In their entirety, the emission patterns of volatile metabolites of a belowground microecosystem reflect the dynamics of the community (McNeal and Herbert, 2009). Variations could be related to changes in the microenvironment such as pH, humidity, temperature, nutrient supply, and resulting changes in metabolic activities of micro- and macrobiota. In this respect, in vitro studies of volatile-mediated interactions between bacteria and fungi provide only limited access to the overall picture. Artificial test conditions might produce results that cannot be postulated uncritically for natural conditions. This especially applies to artificial growth media and nutrient supplies that influence metabolic activities as well as to “out of range” concentrations of the volatile mediators emitted (Nannipieri et al., 2003; Blom et al., 2011a). The crucial question is: are these concentrations found in the habitat? Since measurements of volatile concentrations in microhabitats are presently not available, in vitro testing is a useful tool to reveal substantial relationships between certain partners that might come into contact in a microecosystem. The consideration of environmental conditions and the verification of in vitro derived results in in situ/in natura experiments will give an overall picture regarding the role of volatiles in bacterial-fungal interactions and the implications of these interactions in community networks.

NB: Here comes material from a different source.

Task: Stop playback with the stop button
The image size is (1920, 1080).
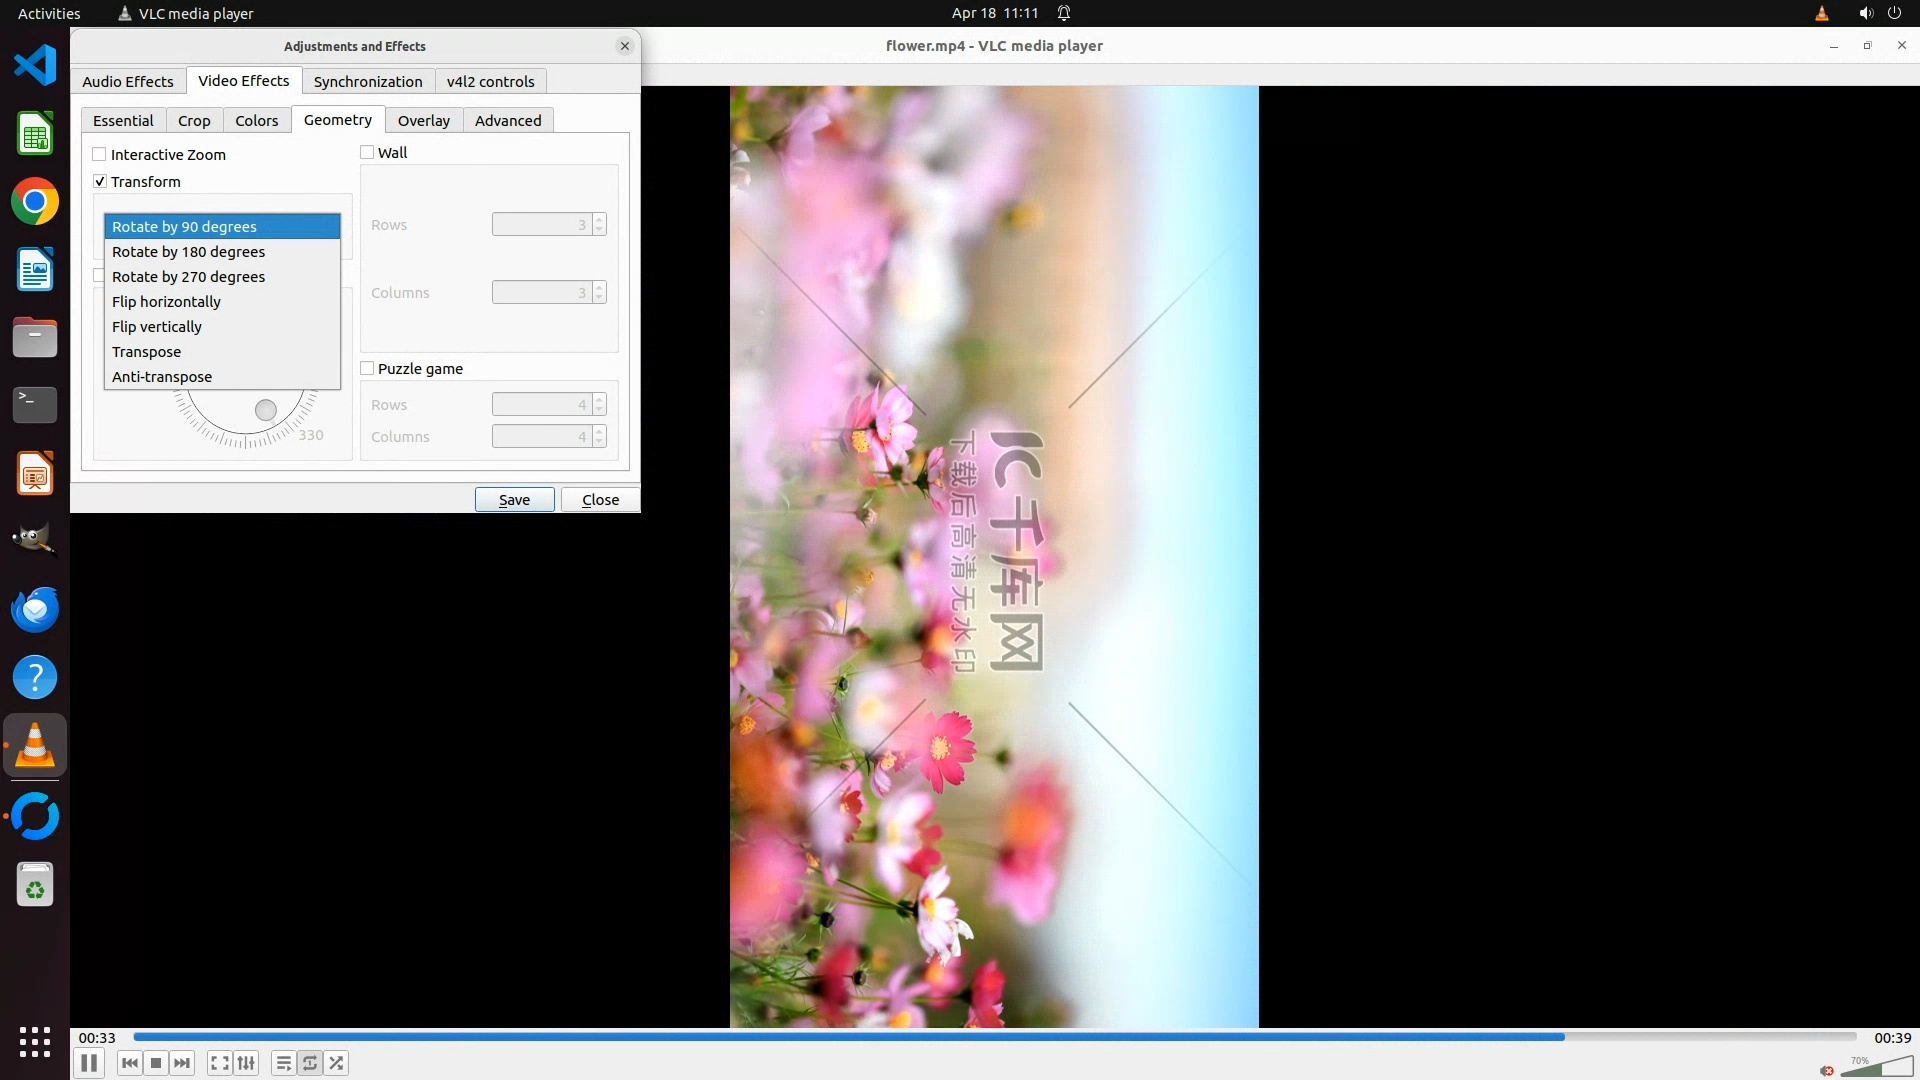Action: pyautogui.click(x=156, y=1063)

Conclusion and Perspectives

Volatiles are only a small proportion of the total number of metabolites produced by living organisms. However, because of their unique properties they are predestined to act as infochemicals in intra- and interspecies communications in the atmosphere as well as in the soil. This paper describes the wealth of microbial volatile emissions. The number of microbial volatiles (presently comprising around 800 compounds) and presumably of those with novel structures will increase significantly as this new research field expands. Just consider i) the large number of bacteria and fungi whose volatile profiles have yet not been obtained, ii) the various growth conditions that determine and alter the VOC profiles, and iii) the huge number of not yet identified or isolated microbes (106!!). This foreshadows the potential this research area has and where it may develop in the future. It seems very likely that only the “tip of the iceberg” of possible ‘volatile-wired’ interactions between underground bacteria and fungi (and elsewhere) has been seen. It will be a central task in the future to elucidate the plethora of bacterial and fungal VOCs and determine their biological and ecological roles in the soil. It also is quite likely that the naturally produced VOCs can be used as potent non-invasive indicators to study soil microbial ecosystems, including far-reaching spatiotemporal dynamics and environmental perturbations. Ultimately, these microbial volatiles – individually or in mixtures, chemically synthesized or biologically emitted - with their positive and/or negative effects on other organisms may develop into useful agricultural tools.